== What the task requires ==
Pictures aside, the output must consist of the lines from the one containing "Collapse the Object Type rollout" through the end of the data, reproduced exactly.

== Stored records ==

★ ★ ★

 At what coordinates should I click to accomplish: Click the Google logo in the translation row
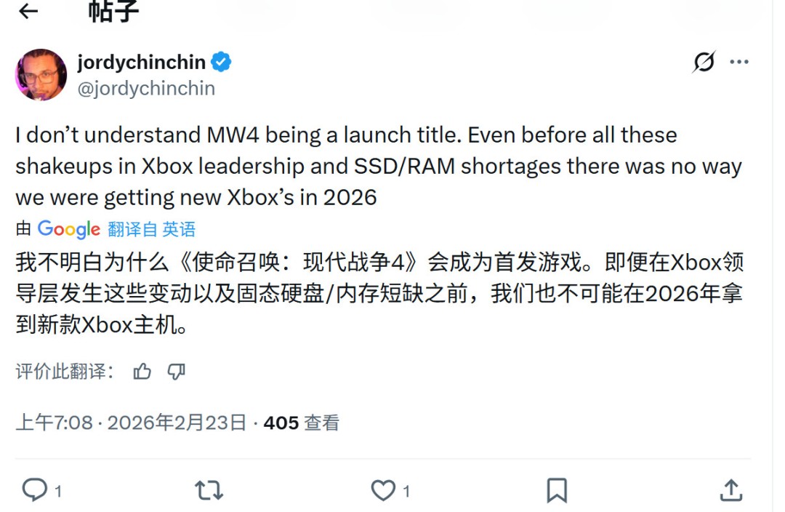click(x=69, y=229)
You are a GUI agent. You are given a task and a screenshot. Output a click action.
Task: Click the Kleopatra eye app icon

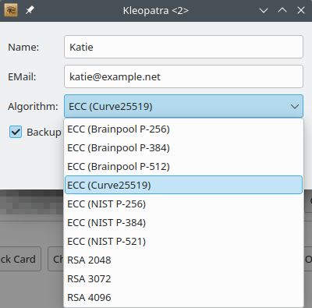11,10
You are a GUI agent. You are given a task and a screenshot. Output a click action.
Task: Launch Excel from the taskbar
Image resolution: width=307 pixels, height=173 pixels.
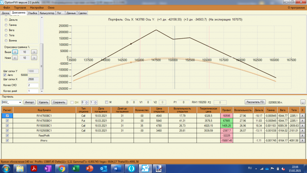(x=75, y=168)

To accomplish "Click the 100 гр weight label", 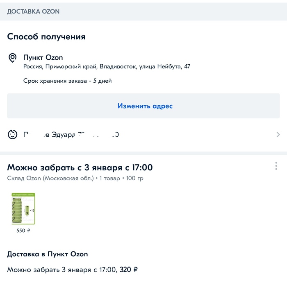I will pyautogui.click(x=134, y=178).
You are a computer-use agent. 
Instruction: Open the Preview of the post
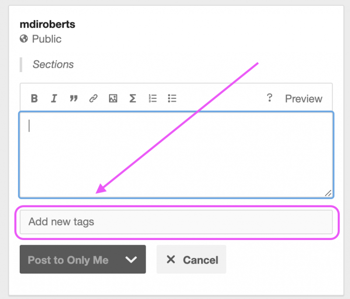point(304,98)
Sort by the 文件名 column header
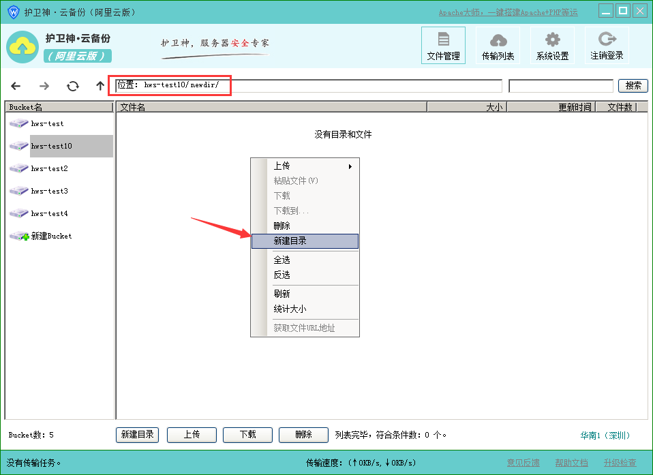The image size is (653, 475). point(271,107)
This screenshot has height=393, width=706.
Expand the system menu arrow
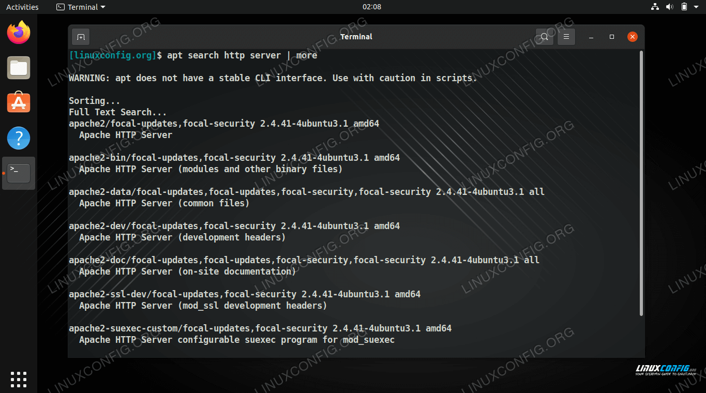click(x=697, y=7)
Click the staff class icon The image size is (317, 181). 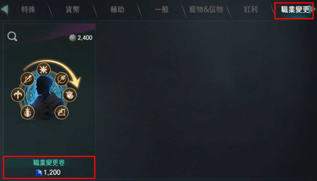point(27,79)
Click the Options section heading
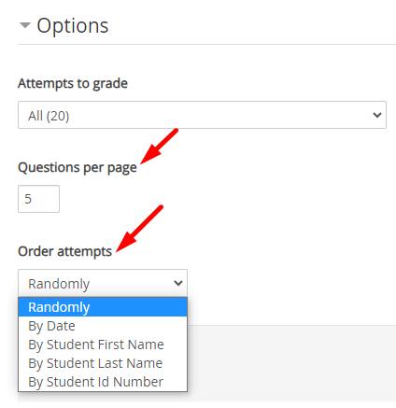Screen dimensions: 396x408 (73, 25)
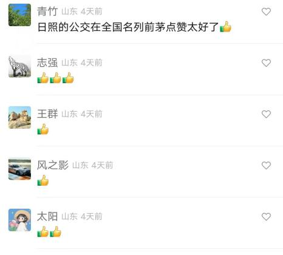
Task: Like 志强's comment with the heart
Action: point(266,63)
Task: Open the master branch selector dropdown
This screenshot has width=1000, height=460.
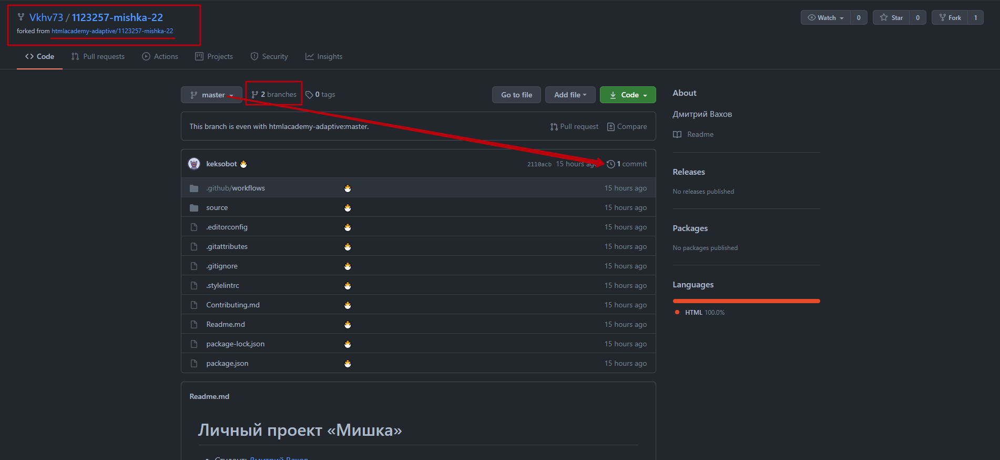Action: tap(212, 95)
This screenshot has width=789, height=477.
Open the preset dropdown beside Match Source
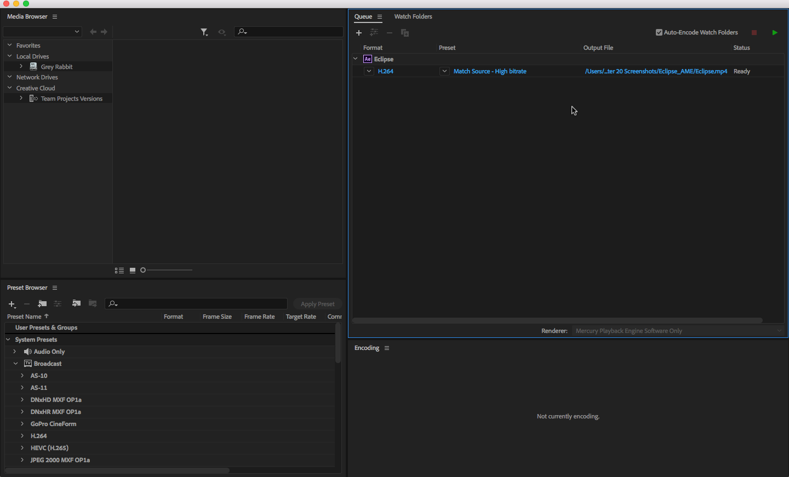pyautogui.click(x=444, y=71)
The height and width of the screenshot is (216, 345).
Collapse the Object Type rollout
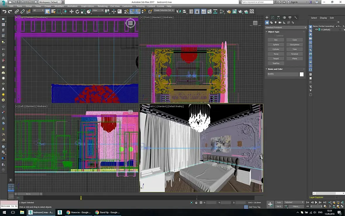tap(273, 32)
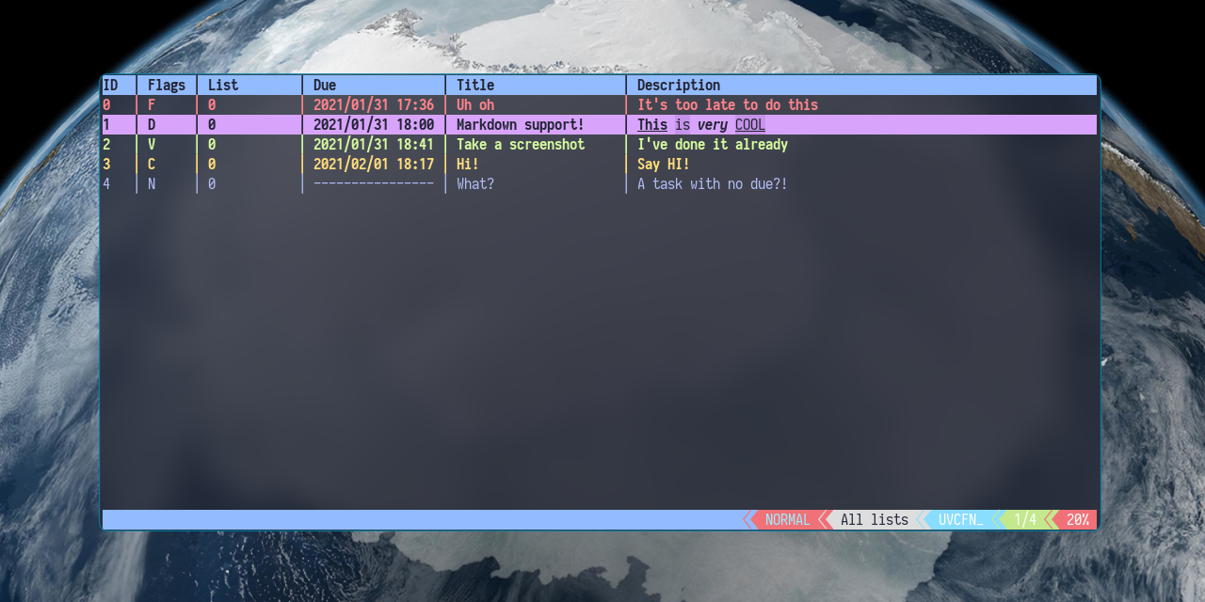Click the underlined "This" link
The width and height of the screenshot is (1205, 602).
coord(651,124)
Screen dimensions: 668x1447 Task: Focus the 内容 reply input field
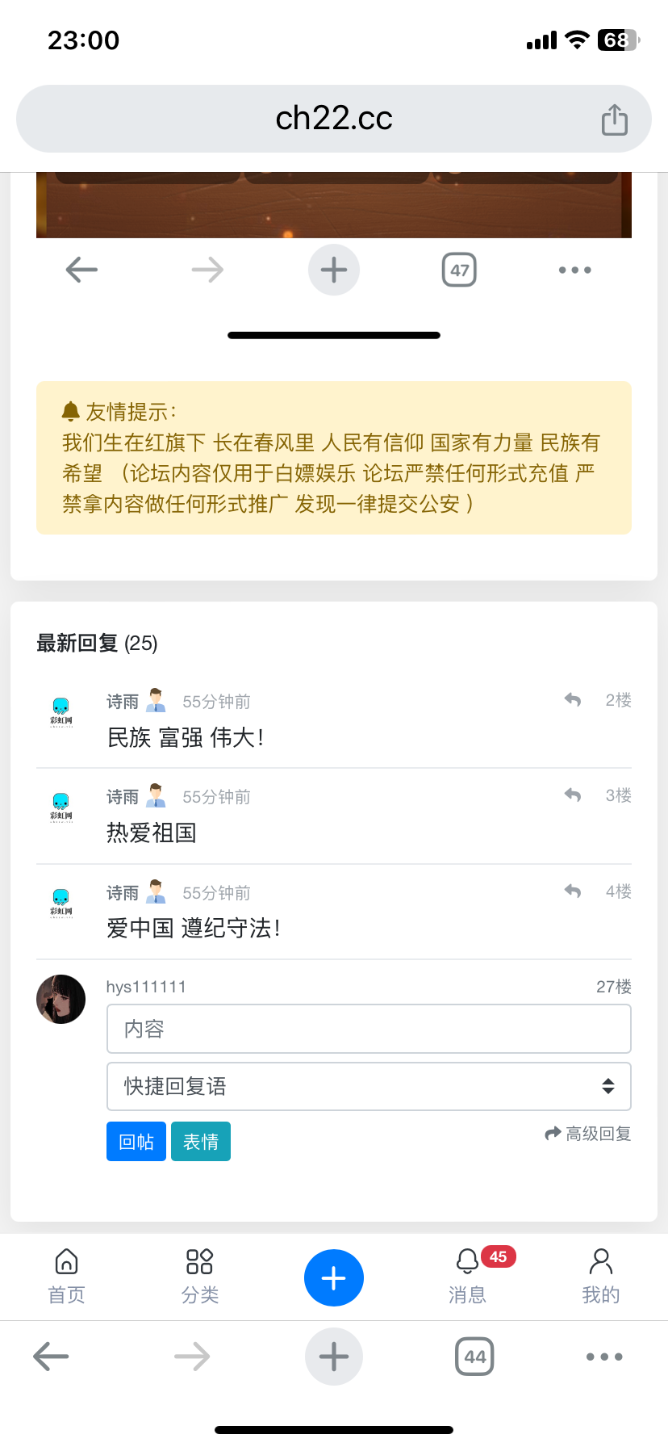pos(369,1029)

★ ★ ★

== Response for this exercise ==
Collapse the Object Type rollout
tap(273, 32)
Click the underlined "This" link
The width and height of the screenshot is (1205, 602).
coord(651,124)
Screen dimensions: 668x1447 Task: Focus the 内容 reply input field
pos(369,1029)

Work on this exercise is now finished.